Microsoft is set to reveal plans of bringing internet to 23.4 million Americans in rural areas. The software giant will call for government and corporate entities to invest in its $10 billion plan to eliminate the rural broadband gap.

Under the plan, which it is calling Rural Airband Initiative, the software giant wants to utilize the TV “white spaces” — unused frequencies between television channels — to bring internet to less populated areas in 12 U.S. states.

The company claims internet connection through white space technology would be 80 percent cheaper than broadband and would cost half of a wireless connection. The program using white space frequencies might be able to bring internet to 80 percent of rural America, with satellite and wireless being used to connect the rest.

But, why is Microsoft making the effort now and how does its project differ from similar endeavors by Google and Facebook? The company has developed the technology over years of working on similar projects in Africa and Asia, but credits the 2016 presidential election for bringing its focus towards rural areas

“It’s fair to say the election raised our level of consciousness, as it did for a great many people in the country. It certainly caused us to reflect on the fact that we had been pursuing these projects to a greater degree in rural Africa than rural America. We’d been involved in Asia and other continents more so than in our own country,” Microsoft president and chief legal officer Brad Smith said in an interview to Bloomberg.

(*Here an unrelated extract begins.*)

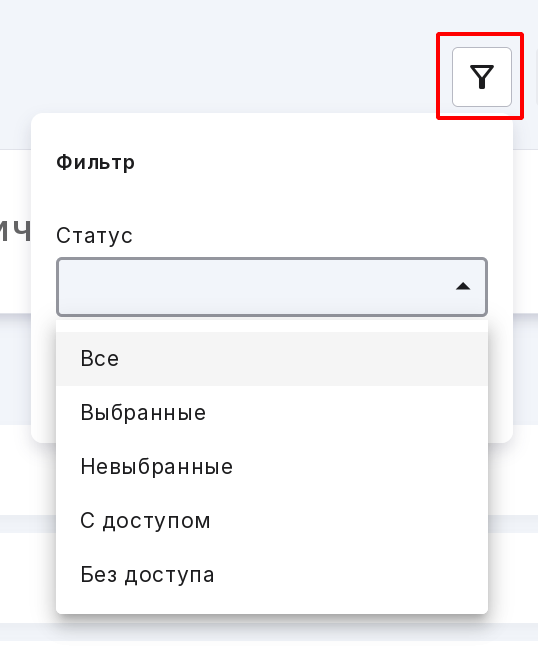This screenshot has height=652, width=538.
Task: Collapse the Статус dropdown via its arrow
Action: point(463,286)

The election highlighted the digital divide between different parts of America, and underlined the fact that non-access to tech would exacerbate inequality.

In addition to this, internet access in most urban areas has been monopolized by telecom providers such as Verizon, which is currently being sued by New York City for failing to provide internet to 1 million homes. Microsoft’s plan to reach out to the rural market gives it a chance to tie up with local telecom providers to enable use of the technology, without major competition from large telcos.